Imagine you walk into your annual performance review. You aren’t completely sure of what to expect, but you don’t expect anything major to come up. But then it begins, and your boss brings up something that happened months ago. Not only did they not make a big deal of it at the time, but now they don’t even provide you much in terms of feedback or next steps.
Sounds frustrating, doesn’t it? Unfortunately, this frustrating experience happens all too often when it comes to performance management.
It’s actually one of the many reasons why companies around the world are transitioning away from the traditional performance management model to something more agile that better suits today’s fast-paced, interconnected, and employee-centric workplace. In fact, according to Gartner, 63% of HR leaders in 2020 had switched or were in the process of switching to more agile tactics.
That’s where coaching comes in. Modern and agile performance management demands managers need coaching skills to provide development at the moment, have difficult conversations, and give employees actionable and constructive feedback when needed.
Statistics That Highlight the Importance of Coaching Others
As the emphasis on coaching as part of performance management has grown over the years, researchers have been studying the shift. In fact, here are some of the most notable statistics that highlight the importance of coaching in the workplace:
Employees Crave Consistent Coaching and Feedback
The reality is that the younger generations of the workforce have new expectations of the leaders and organizations they work for. For example, 60% of Gen Z employees want multiple check-ins from their managers throughout the week, with 40% of those wanting daily interactions with their manager (Center for Generational Kinetics). They want to establish connections with their direct leaders and open the lines of communication so that they can receive the coaching and feedback they need and want.

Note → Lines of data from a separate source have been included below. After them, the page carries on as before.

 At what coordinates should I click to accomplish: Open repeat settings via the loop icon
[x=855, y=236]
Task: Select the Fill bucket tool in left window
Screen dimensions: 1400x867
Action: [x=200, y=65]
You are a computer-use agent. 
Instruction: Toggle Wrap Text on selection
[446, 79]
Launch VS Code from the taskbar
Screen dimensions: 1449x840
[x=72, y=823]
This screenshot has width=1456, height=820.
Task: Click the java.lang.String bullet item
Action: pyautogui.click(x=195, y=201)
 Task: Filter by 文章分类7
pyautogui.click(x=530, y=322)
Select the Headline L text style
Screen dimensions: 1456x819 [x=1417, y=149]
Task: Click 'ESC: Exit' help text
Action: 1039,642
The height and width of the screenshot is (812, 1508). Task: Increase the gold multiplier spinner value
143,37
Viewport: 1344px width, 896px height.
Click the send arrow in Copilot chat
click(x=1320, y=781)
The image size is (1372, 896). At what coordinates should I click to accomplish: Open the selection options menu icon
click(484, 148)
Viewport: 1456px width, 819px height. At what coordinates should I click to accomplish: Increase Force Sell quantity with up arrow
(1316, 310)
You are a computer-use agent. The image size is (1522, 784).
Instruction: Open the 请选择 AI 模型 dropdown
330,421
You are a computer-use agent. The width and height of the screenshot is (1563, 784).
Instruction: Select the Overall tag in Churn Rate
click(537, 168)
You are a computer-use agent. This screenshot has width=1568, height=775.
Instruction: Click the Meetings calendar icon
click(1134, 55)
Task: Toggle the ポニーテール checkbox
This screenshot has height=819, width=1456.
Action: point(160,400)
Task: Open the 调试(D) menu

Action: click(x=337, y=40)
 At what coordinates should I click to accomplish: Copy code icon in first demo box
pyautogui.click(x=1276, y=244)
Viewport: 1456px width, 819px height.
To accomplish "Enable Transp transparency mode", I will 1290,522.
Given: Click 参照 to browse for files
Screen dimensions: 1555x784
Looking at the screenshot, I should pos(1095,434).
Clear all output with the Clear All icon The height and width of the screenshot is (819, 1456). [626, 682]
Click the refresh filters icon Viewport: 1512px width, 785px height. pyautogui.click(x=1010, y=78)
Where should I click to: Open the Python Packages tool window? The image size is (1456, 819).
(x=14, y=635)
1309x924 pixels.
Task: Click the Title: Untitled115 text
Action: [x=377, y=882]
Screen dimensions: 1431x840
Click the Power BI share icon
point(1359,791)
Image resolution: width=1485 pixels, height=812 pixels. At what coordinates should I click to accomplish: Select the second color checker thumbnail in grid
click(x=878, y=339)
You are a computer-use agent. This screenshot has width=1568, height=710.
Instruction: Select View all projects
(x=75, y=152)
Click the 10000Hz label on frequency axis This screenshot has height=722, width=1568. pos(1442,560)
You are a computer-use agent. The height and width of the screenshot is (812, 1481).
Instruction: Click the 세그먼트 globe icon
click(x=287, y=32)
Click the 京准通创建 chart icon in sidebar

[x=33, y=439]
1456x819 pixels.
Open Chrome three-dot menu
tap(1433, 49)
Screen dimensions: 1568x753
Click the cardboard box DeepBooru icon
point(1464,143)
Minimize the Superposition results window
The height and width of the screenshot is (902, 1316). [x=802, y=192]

Positively Effects Employee Engagement
In a study by Fuel50 and Quantum Workplace, it was found that 85% of highly disengaged employees don’t receive enough coaching from their direct leader. This is a problem given that we know employees who prefer coaching from their leaders are 5.6 percentage points more engaged than their peers who forgo coaching.
Helps the Bottomline
When leaders have strong coaching skills, it benefits everyone. In fact, organizations whose leaders have developed coaching skills are 130% more likely to see stronger business results and 39% more likely to see stronger employee results, such as engagement, productivity, and customer service.
According to Gartner, employees who believe their leaders are effective coaches are 20% more likely to stay at their organizations, 40% more engaged, and exhibit 38% more discretionary effort than those who do not feel the same. In other words, employees who receive coaching in the moment, when it's most applicable and useful, not only appreciate it but value it and see it as a reason to stay with their leader and company.
How To Develop Coaching Skills
In the 2022 HR Industry Benchmark Report published by Australian software company ELMO, a lack of leadership training was found to be one of the top reasons for the performance management challenges. The study noted, “This may relate to the sink or swim mentality that many organizations have towards managers, who are often promoted into people management roles due to technical excellence but are not given the tools or support required to fulfill such a role. The nuances of people management – especially relating to performance management – are often overlooked as areas that require skill development.”
This is again highlighted in a Gallup study which found that only about two in 10 managers instinctively know how to coach employees.
Fortunately, there are many training programs, such as Niagara Institute’s Coaching Skills for Managers, available to organizations that are investing in their leader's coaching skills. The key is to look for a training program that is practical more than it is theoretical. This way, managers gain the skills, processes, and tools that they can immediately apply to their everyday life where they are coaching and leading others.